Los datos sugieren que, aunque nuestro propio nivel de atractivo no cambia nuestros gustos estéticos, sí tiene una gran importancia en nuestras prioridades. Dicho de otro modo, las personas menos atractivas aprenden a valorar más los atributos espirituales.
Otra interpretación de los resultados podría ser que los individuos poco agraciados físicamente cultivan intereses menos superficiales por norma general, y viceversa. Como lo que ocurre el capítulo 15 de la tercera temporada de la serie de televisión Rockefeller Plaza, titulado La burbuja, donde un tipo es tan guapo que nadie le dice que no sabe hacer nada bien, siendo así ingenuamente feliz en su ineptitud.
Todos tenemos virtudes y defectos, y todos potenciamos las virtudes y minimizamos los defectos. Cuando una persona se arregla y aduce que lo hace por ella misma, da la casualidad de que su decisión coincide con el juicio estético generalizado, lo que viene a decir que en realidad lo hace para sentirse bien por ella misma, en efecto, pero a través de la aceptación de los demás.
En uno de tantos estrambóticos estudios del científico victoriano Francis Galton, concibió una suerte de mapa de la belleza de toda Gran Bretaña, a fin de determinar dónde vivían los británicos más atractivos y los más feos. Londres era el mejor sitio, Aberdeen, el peor. Afortunadamente, no existen mapas de la belleza. No hay catalogaciones públicas de las personas más guapas y feas, a no ser que un grupo de personas decida voluntariamente ser juzgado bajo ese baremo, como es el caso de los concursos de misses. Sin embargo, preferimos a gente de nuestro propio país, de nuestra etnia, de nuestro segmento de edad. Preferimos la belleza a la fealdad. El buen sabor de la comida al malo. La salud a la enfermedad.
Todos estas selecciones no son ni buenas ni malas per se, pero ser conscientes sobre ellas nos permitirían no dejarnos influir totalmente por las mismas. Ello no le quita la magia al asunto, al igual que un endocrinólogo no le quita la magia al acto de comer: más bien al contrario, puede mejorar las técnicas gastronómicas.

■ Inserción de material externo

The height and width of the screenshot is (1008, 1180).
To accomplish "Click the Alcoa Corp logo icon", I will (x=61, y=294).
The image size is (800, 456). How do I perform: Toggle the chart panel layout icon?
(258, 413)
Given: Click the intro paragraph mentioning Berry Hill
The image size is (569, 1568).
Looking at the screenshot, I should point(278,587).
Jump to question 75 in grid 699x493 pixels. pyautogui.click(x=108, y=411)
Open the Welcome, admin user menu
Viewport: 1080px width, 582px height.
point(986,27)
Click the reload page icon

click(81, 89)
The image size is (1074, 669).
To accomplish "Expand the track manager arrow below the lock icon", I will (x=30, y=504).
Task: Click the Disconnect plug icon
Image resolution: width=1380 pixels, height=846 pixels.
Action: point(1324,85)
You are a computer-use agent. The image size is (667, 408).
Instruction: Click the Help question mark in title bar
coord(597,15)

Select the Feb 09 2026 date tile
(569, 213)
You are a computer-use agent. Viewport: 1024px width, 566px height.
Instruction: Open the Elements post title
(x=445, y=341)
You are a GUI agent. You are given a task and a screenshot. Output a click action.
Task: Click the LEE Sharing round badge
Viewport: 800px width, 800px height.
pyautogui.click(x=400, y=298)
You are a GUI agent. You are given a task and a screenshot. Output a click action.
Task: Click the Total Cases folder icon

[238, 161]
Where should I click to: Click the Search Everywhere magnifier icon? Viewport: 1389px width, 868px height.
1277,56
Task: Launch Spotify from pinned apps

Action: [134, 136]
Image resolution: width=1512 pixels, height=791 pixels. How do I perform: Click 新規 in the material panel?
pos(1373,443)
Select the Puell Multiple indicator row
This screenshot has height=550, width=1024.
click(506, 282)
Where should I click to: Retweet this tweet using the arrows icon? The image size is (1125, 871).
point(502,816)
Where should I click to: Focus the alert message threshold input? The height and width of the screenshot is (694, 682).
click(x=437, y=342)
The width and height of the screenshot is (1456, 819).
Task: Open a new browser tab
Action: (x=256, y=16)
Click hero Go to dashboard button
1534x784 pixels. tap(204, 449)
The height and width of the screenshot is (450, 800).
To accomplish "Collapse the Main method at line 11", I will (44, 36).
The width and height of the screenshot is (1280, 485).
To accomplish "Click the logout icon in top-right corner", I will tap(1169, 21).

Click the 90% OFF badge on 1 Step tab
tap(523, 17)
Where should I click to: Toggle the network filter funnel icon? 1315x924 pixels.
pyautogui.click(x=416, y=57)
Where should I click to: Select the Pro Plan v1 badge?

Sabemos, tras un análisis racional, que la belleza no está asociada a la bondad, o que nuestra pareja debería poseer muchas cualidades, entre las que la belleza probablemente no sea un rasgo relevante a largo plazo (sobre todo porque se degrada con el tiempo y no siempre tenemos intención de intercambiar segmentos de ADN con nuestra pareja). Pero actuamos bajo el piloto automático de la belleza, somos víctimas de sesgos y prejuicios, herederos de la psicología de nuestros antepasados. Los feos, en definitiva, lo tienen más difícil. Y este texto me sirve, por un lado, para denunciar esta situación a la vez que vendo otros atributos míos que acaso logren eclipsar, al menos un poco, mi fealdad.